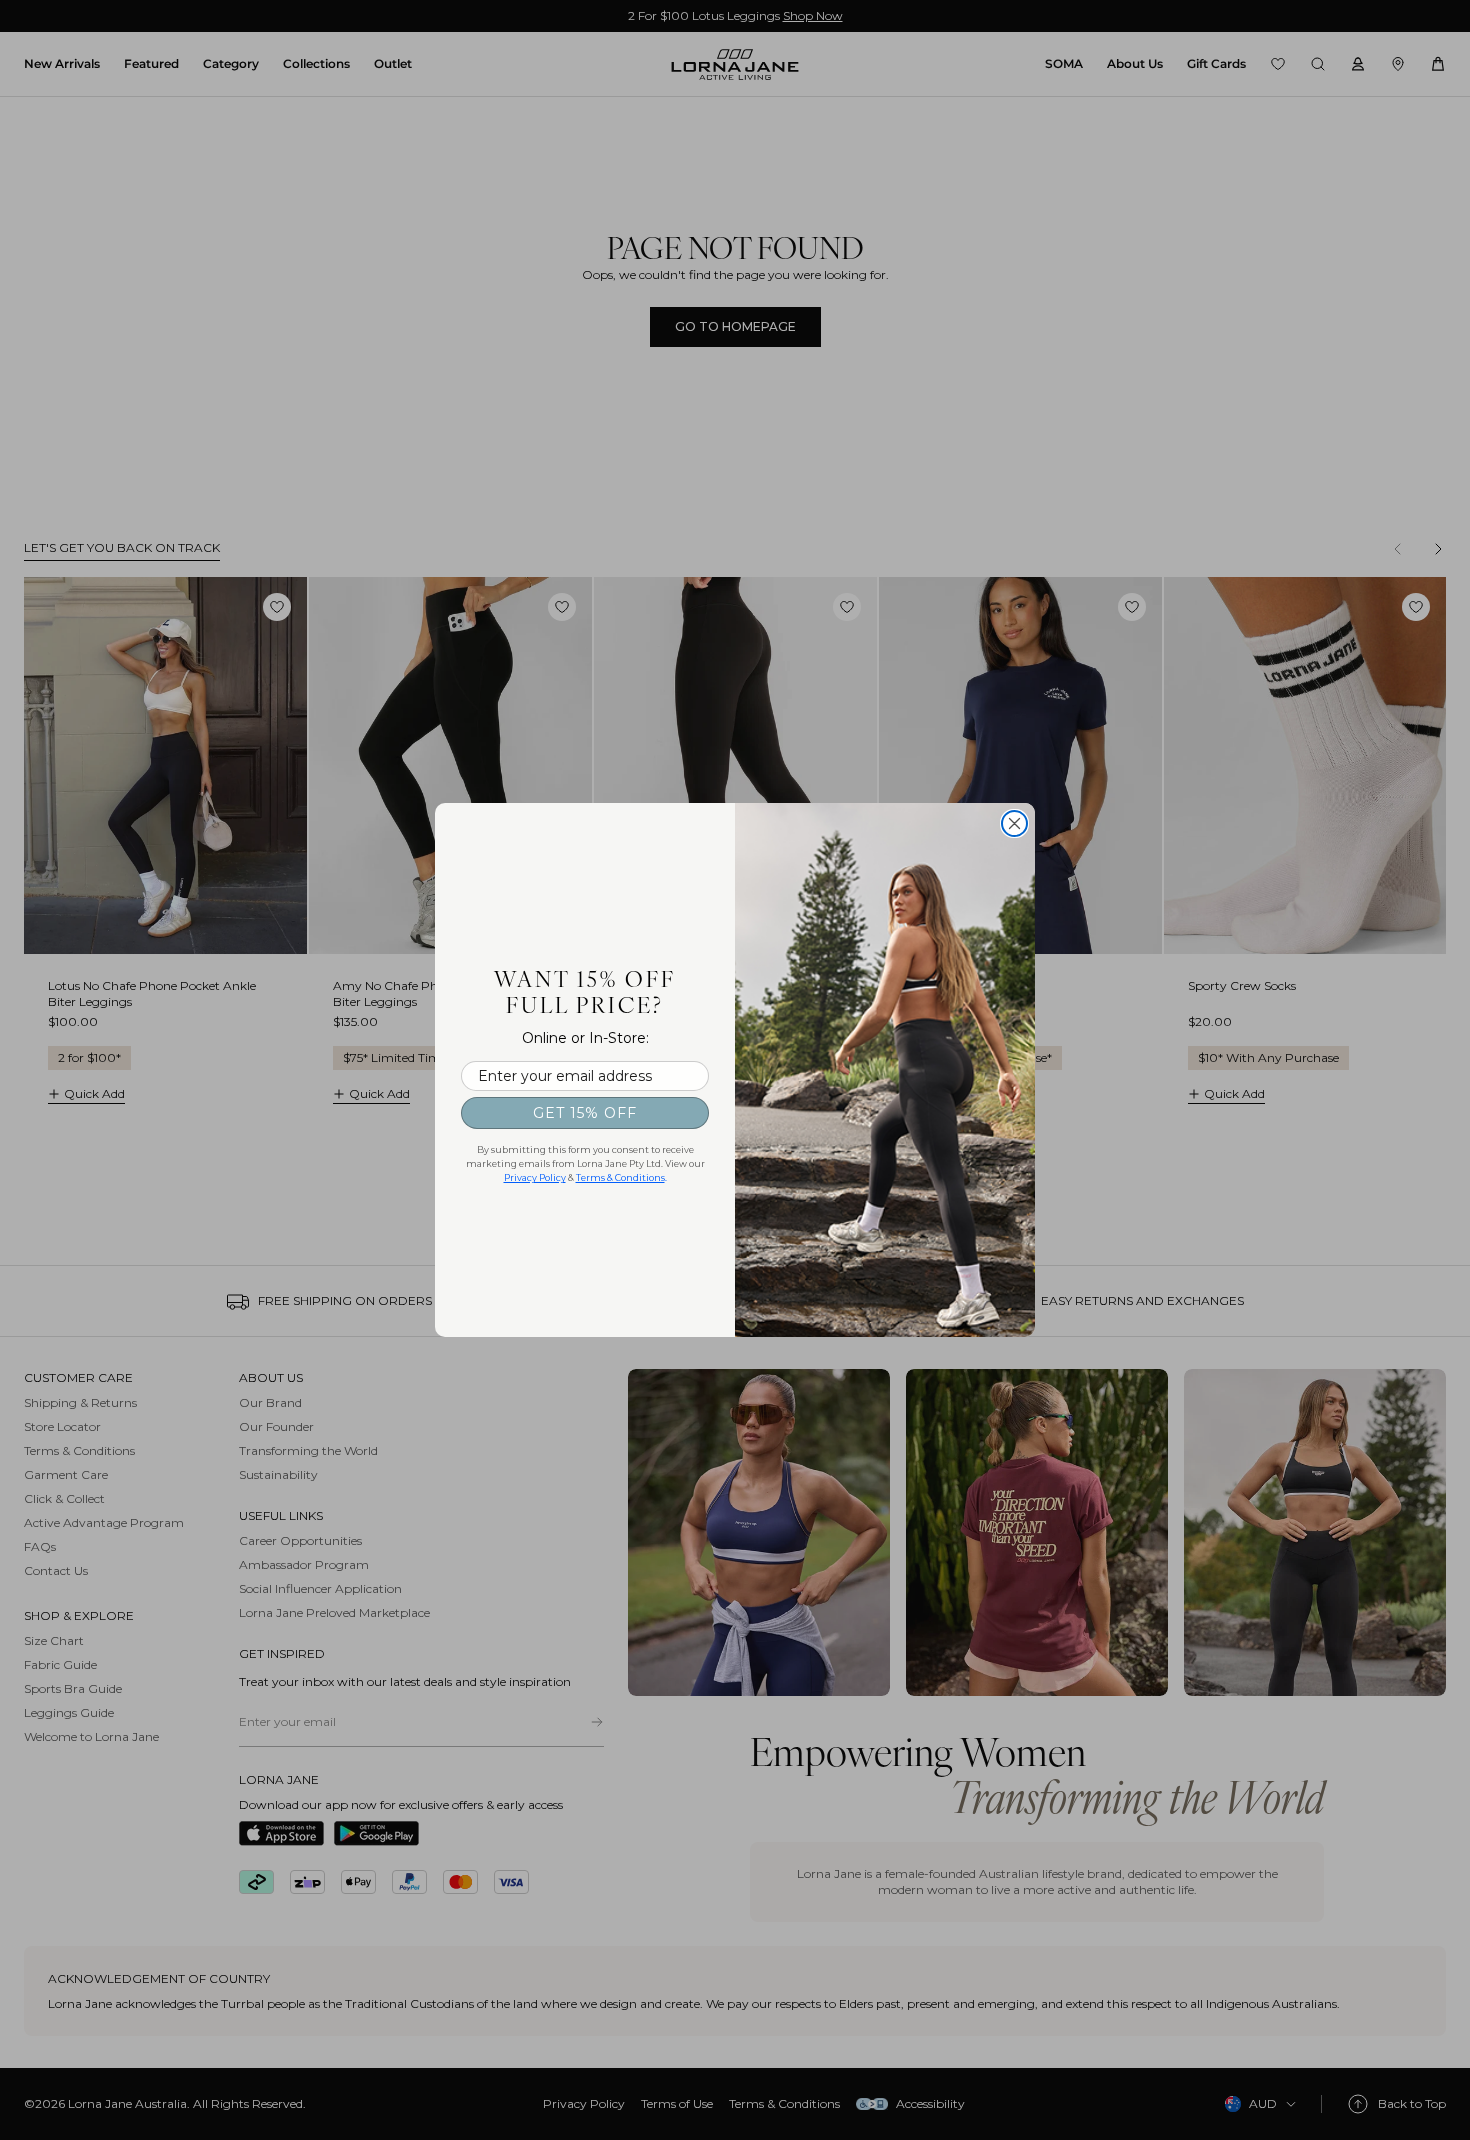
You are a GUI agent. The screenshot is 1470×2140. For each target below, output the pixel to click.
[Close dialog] (1014, 823)
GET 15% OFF (585, 1113)
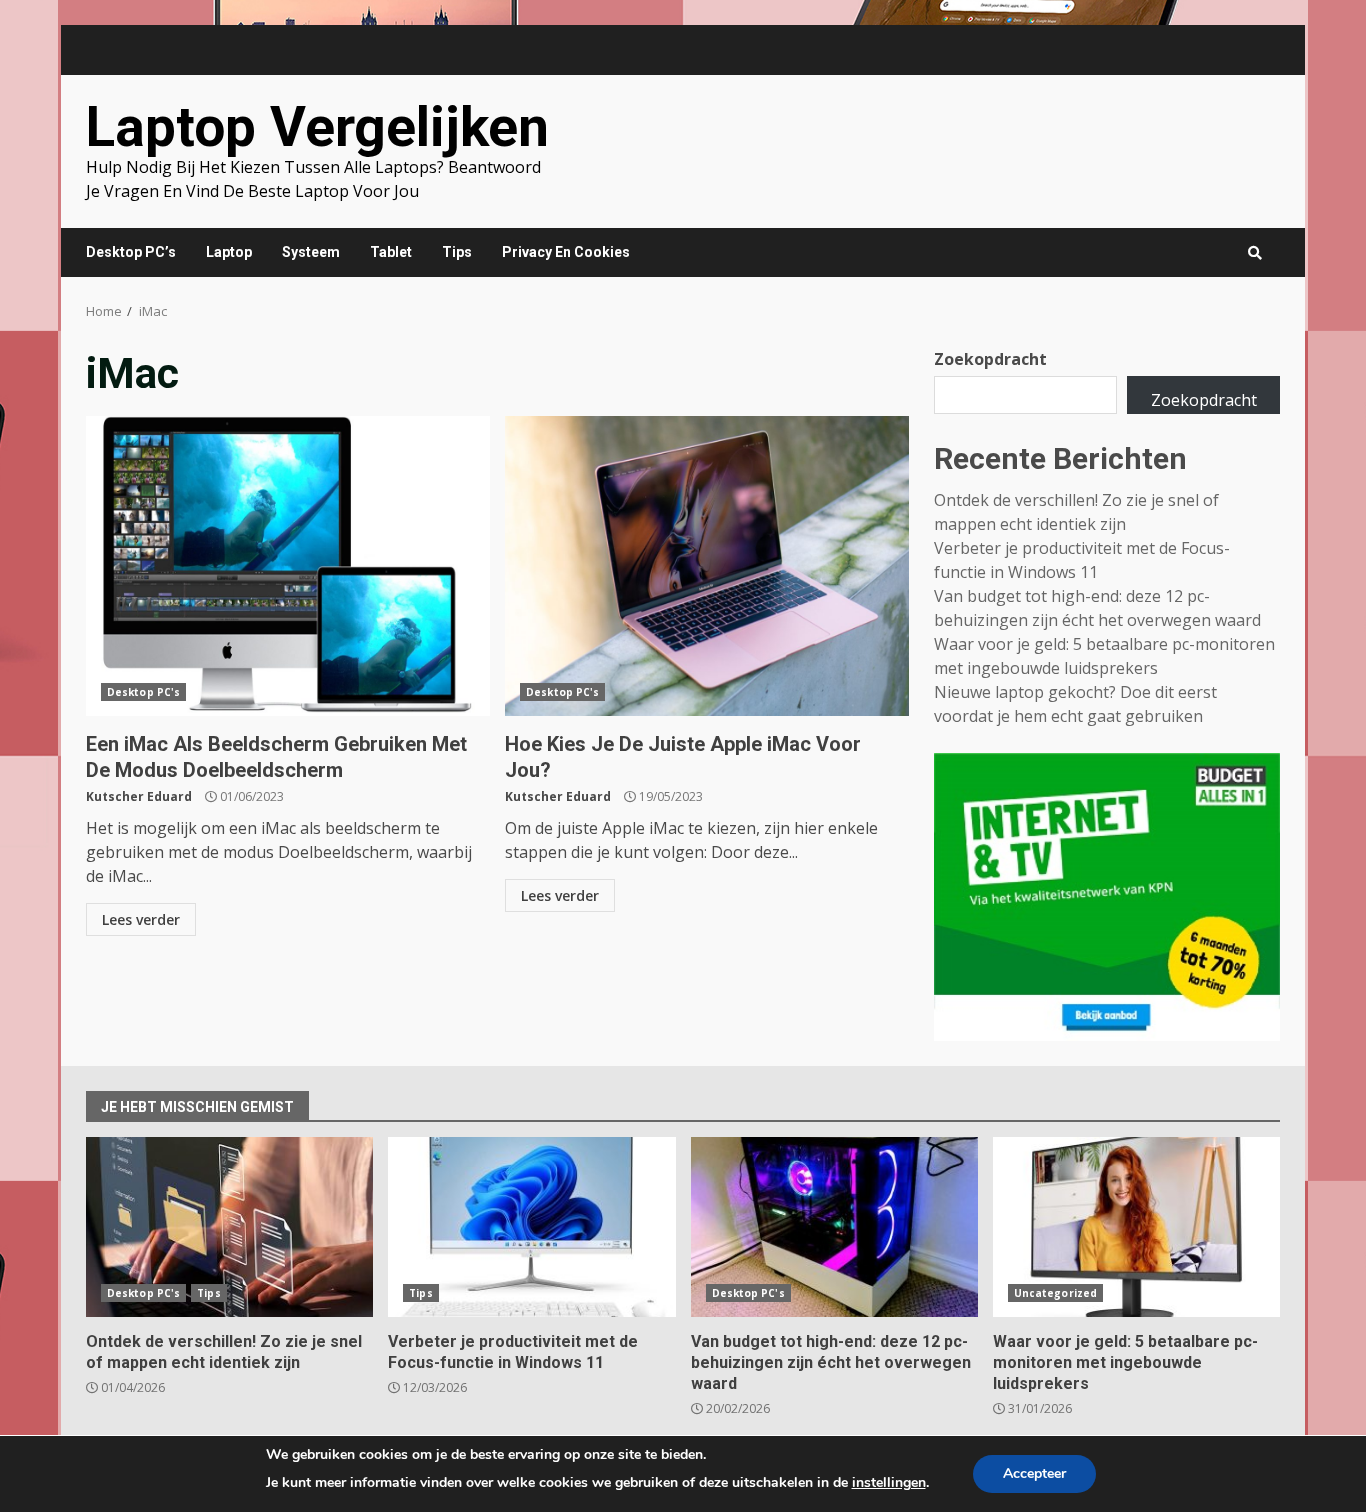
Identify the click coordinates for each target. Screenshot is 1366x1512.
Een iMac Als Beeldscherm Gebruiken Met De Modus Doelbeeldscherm (288, 566)
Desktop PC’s (131, 252)
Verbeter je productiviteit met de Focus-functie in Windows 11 (531, 1227)
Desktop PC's (143, 692)
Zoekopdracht (990, 359)
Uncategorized (1055, 1293)
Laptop (229, 252)
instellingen (889, 1482)
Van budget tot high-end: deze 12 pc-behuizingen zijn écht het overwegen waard (834, 1227)
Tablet (391, 252)
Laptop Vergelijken (317, 127)
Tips (457, 252)
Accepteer (1034, 1473)
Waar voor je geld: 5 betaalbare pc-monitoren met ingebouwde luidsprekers (1136, 1227)
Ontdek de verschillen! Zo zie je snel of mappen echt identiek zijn (229, 1227)
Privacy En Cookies (566, 252)
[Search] (1255, 253)
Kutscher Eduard (139, 796)
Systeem (311, 252)
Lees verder (141, 919)
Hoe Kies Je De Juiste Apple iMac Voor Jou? (707, 566)
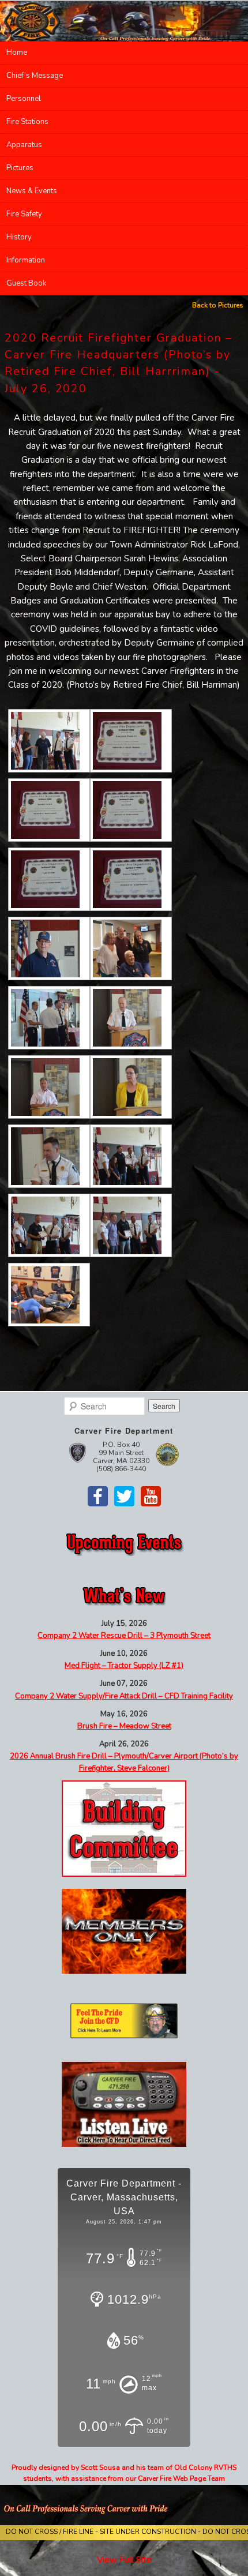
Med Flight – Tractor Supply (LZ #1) (124, 1665)
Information (25, 260)
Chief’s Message (34, 75)
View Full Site (124, 2560)
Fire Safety (24, 214)
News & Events (31, 191)
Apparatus (24, 145)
────
EXERCISE PROMPT: Leaving pictures out, output the lines of the data above from the one with "GET 15% OFF (585, 1113)" through the one with "Laptop (229, 252)", word for word.

RESPONSE:
GET 15% OFF (585, 1113)
Identify the click coordinates for each target. Screenshot is 1366x1512.
Een iMac Als Beeldscherm Gebruiken Met De Modus Doelbeeldscherm (288, 566)
Desktop PC’s (131, 252)
Verbeter je productiviteit met de Focus-functie in Windows 11 (531, 1227)
Desktop PC's (143, 692)
Zoekopdracht (990, 359)
Uncategorized (1055, 1293)
Laptop (229, 252)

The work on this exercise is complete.